Government breaks promise on police


p2296-police-numbersLETTER TO THE EDITOR
Sir – We are calling on the Northern Territory Government to come clean on breaking its own promise to the Territory’s police officers and community.
Prior to and post-election in 2012, the Country Liberal Party promised the Northern Territory 120 additional police officers, to be delivered by a CLP-imposed deadline of August 2014.
The Northern Territory Police, Fire and Emergency Services (NTPFES) Annual Report (2014-2015) circulated this week, however shows that police numbers have declined further.
The report shows a total 1397.79 full time equivalent (FTE) police officers were on the books for the 2014-2015 financial year, in comparison to the 2013-2014 figures reporting 1406.10 FTE and 1451.08 in 2012-2013.
Our members – the hardworking police who put their lives at risk to serve and protect the community – deserve better than failed promises and under delivery clouded by political spin.
As it is, frontline response policing is already stretched beyond its capabilities.  Police are being pressured to work extreme amounts of overtime, continue to staff Temporary Beat Locations at liquor outlets in Alice Springs, Tennant Creek and Katherine, and can’t fill relief positions at remote stations because of personnel shortages.
All of this impacts on the health and wellbeing of those very people engaged to protect our community.  It simply isn’t good enough.
The NT population is increasing and the amount of Police Officers is decreasing, what sort of logic is that?
Paul McCue
President, Northern Territory Police Association (NTPA)

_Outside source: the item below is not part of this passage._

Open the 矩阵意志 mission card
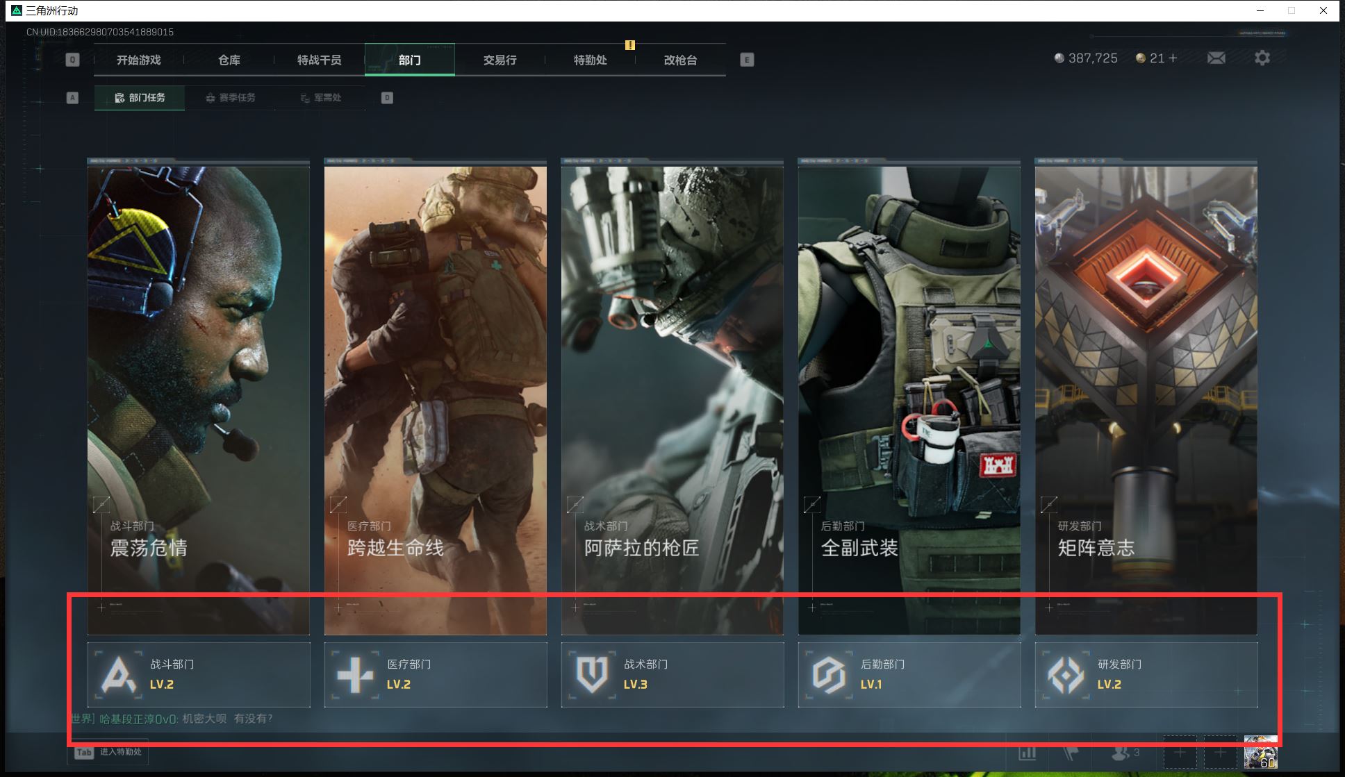The width and height of the screenshot is (1345, 777). coord(1146,399)
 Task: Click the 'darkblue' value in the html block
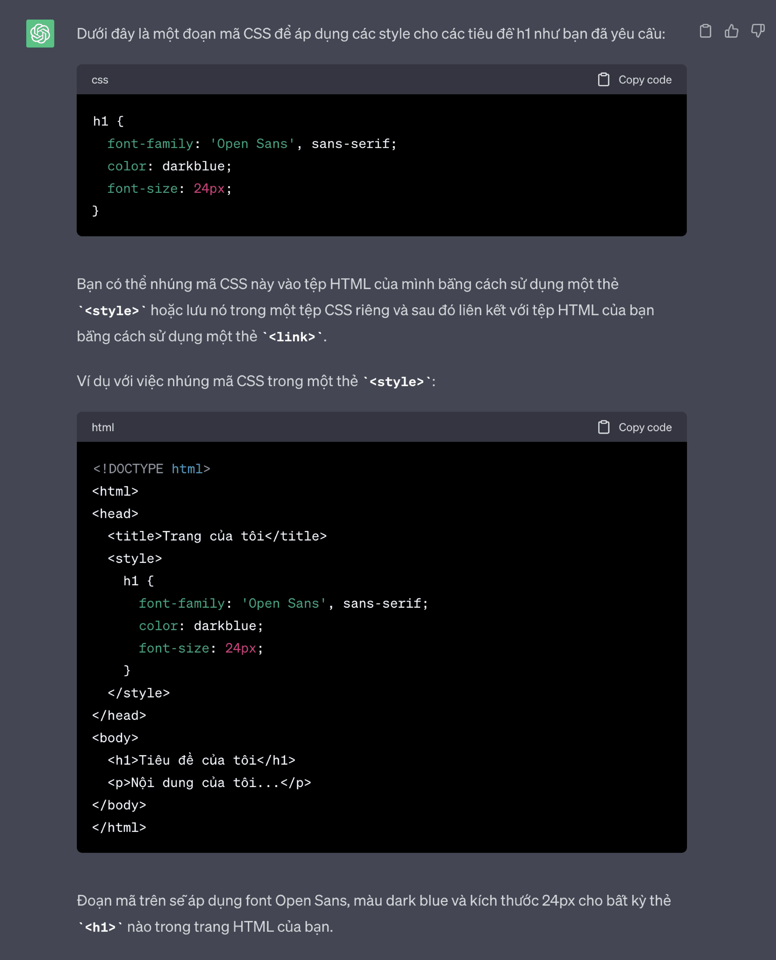[225, 626]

  1. It is no wonder the police are leaving because all they are really doing is babysitting the indigenous people.
    Let them be police and give them more power, by issuing more tickets and acting like professional police.
    After a period of time, always being the baby sitter, the novelty wears off and after a period of time they realise they have achieved little.
    If crime rates have fallen, do we need to employ any more?

  2. Yes, Alice Springs needs more Police, but will not change recent incident which I find needs to be mentioned. Not unique or uncommon. That’s why I’m bringing issue up.
    Man left unconscious on Alice Springs road.
    A man has been left unconscious on an Alice Springs road after being robbed and assaulted by a gang of teenagers.
    The three teens – aged 13, 17 and 18 – allegedly assaulted the 36-year-old, and stole his wallet, phone and car keys early on Thursday morning.
    The victim was hospitalised and the teenagers later charged with robbery.
    The 13-year-old and 18-year-old will appear in court in Alice Springs on Friday while the 17-year-old was bailed to appear in court on November 20.
    Following last week’s terrorist attack in Paris, French President François Hollande announced his intention of employing the guillotine to execute terrorists.
    Now I am sick and tired of violent crimes being committed in Alice Springs and the offenders getting minor sentence.
    I believe innocent people of Alice Springs are being terrorised by juvenile, adult offenders who will only change their behaviour by harsher penalties.
    Just something to think about. How would you feel if a family member was bashed unconscious and robbed of their valuables.
    Please, someone in power please introduce harsher penalties. Maybe not guillotine, but you get my point.

  3. Just another in a very long trail of broken promises and sly tricks. It makes you wonder how Giles, Elferink and Tollner can each look themselves in the eye in the mirror each morning. Maybe they can’t.

  4. You missed Palmerston and Darwin Paul McCue in comment of TBL officers.
    Two officers in a supermarket in Palmerston were alerted by an “off duty” officer that a wanted felon was heading out of the complex.
    They refused to leave their post under threat of superiors / government orders. Off duty policeman followed felon and held him whilst using his own mobile phone to ring the Palmerston police station just 300 meters away to come and take charge.
    TBL officers continued to ask customers “have you had anything to drink today?”. No Sir. Then off to the new Farrar bushland drinking camp.